The tasks:
A – In the passage on Black Consciousness and Africans in Hong Kong, what does the quoted Biko text call the most potent weapon in the hands of the oppressor?
B – Continue the passage on Black Consciousness and Africans in Hong Kong, starting right after its final question.

Passage provided:
......

With that in mind, getting our people off the chains of charities is vital for Africans in Hong Kong so as to play a pivotal role in redefining Blackness in the city and all over the world. At this point, it is important to remind ourselves of how Steve Biko defined Black Consciousness:
The call for Black Consciousness is the most positive call to come from any group in the black world for a long time. It is more than just a reactionary rejection of whites by blacks… The philosophy of Black Consciousness, therefore, expresses group pride and the determination by the blacks to rise and attain the envisaged self… At the heart of this kind of thinking is the realisation by the blacks that the most potent weapon in the hands of the oppressor is the mind of the oppressed.[3]
Biko theorizes how Blackness was understood in the 1960s. What he reminds us of here is that Black Consciousness is not merely a binary opposite or a force of reaction to imperialism and colonialism but something that is self-sufficient. With that in mind, what are the possibilities brought by multi-racial societies like Hong Kong with a demography far more complicated than black versus white?

......

Source excerpt:
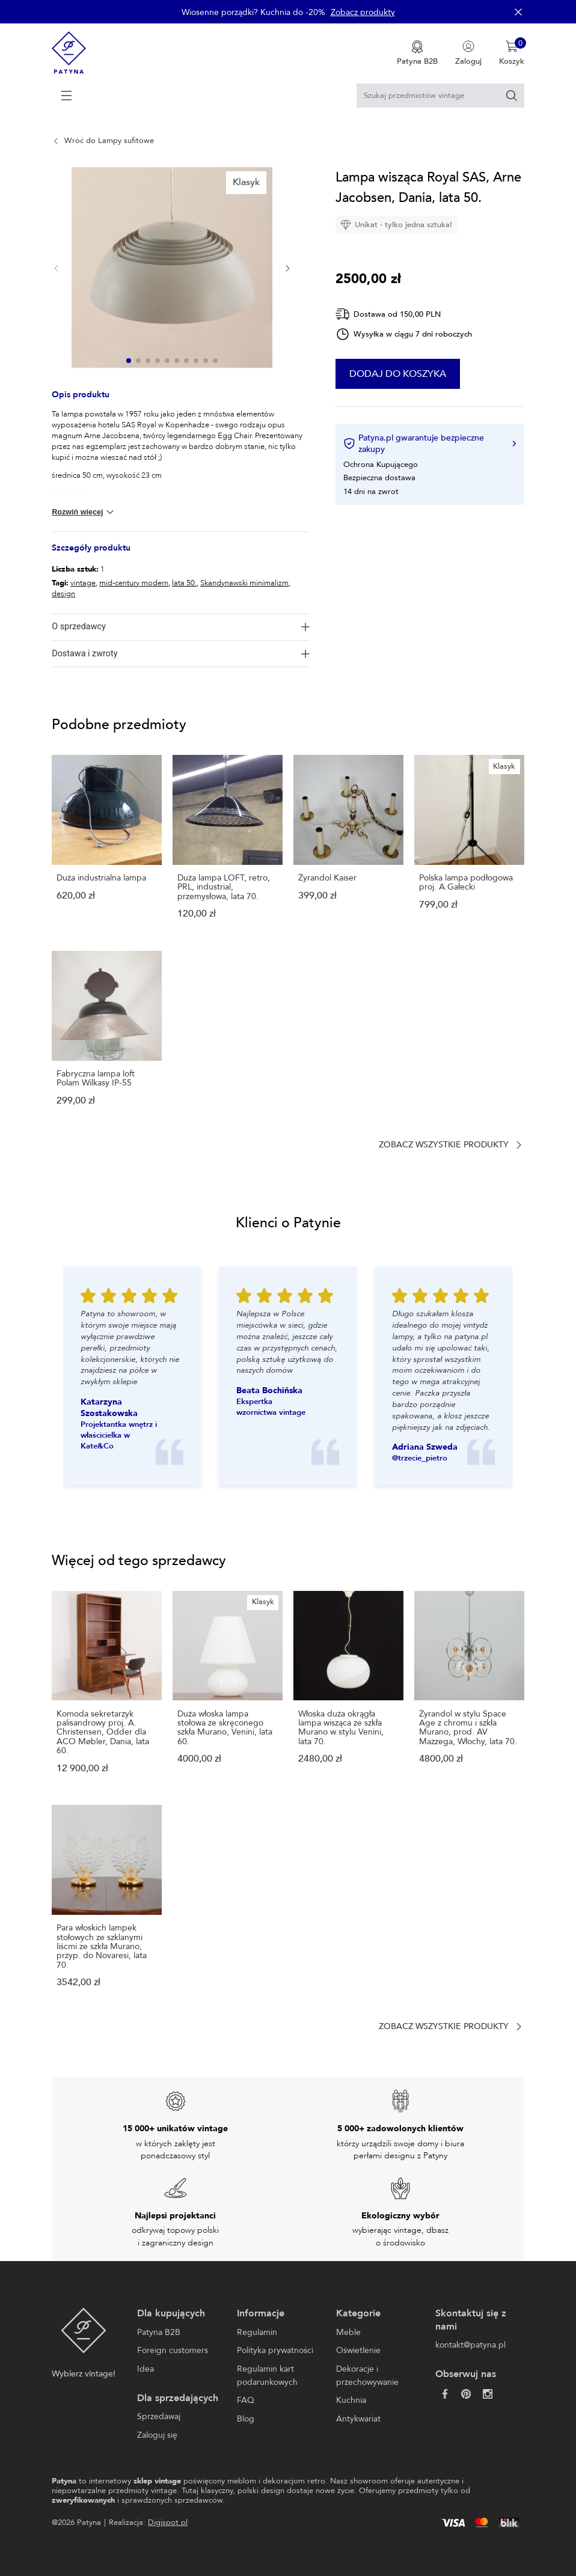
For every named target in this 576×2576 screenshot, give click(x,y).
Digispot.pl (168, 2522)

......

Results in order:
A – The mind of the oppressed.

B –
African Diaspora in Hong Kong
According to the 2016 Population By-census conducted by the Hong Kong government, there were more than 3,000 Africans in Hong Kong. This number is obviously understated as a significant number of Africans were not included in the census. In fact, the demography of the African diaspora in the city is much more complicated. Some of the first Africans to settle in Hong Kong arrived in the early 1990s, primarily as business-people, and later moved on to become brokers for other African business-people who wanted access to China through Hong Kong. Hong Kong was popular among them because it was visa free for most Africans. Although Hong Kong is no longer as popular as it was since China joined the World Trade Organization,[4] there is a good number of Africans marrying locals and some moving to Hong Kong. With the mobility this group of people have, they actually hold the future of Blacks and defining Blackness in and beyond Asia. Significantly, with the rising power of China, one can find instances when the central government inherited Western racist narratives from the previous century and curated it on a different canvas. The African-American writer James Baldwin wrote in No Name in the Street (1972), “it is certain, in any case, that ignorance, allied with power, is the most ferocious enemy justice can have.” Being a special administrative region of China under “One Country, Two Systems,” Africans in Hong Kong indeed have the capacity to not yield to narratives aligned with the ignorance about Blackness found in mainland China.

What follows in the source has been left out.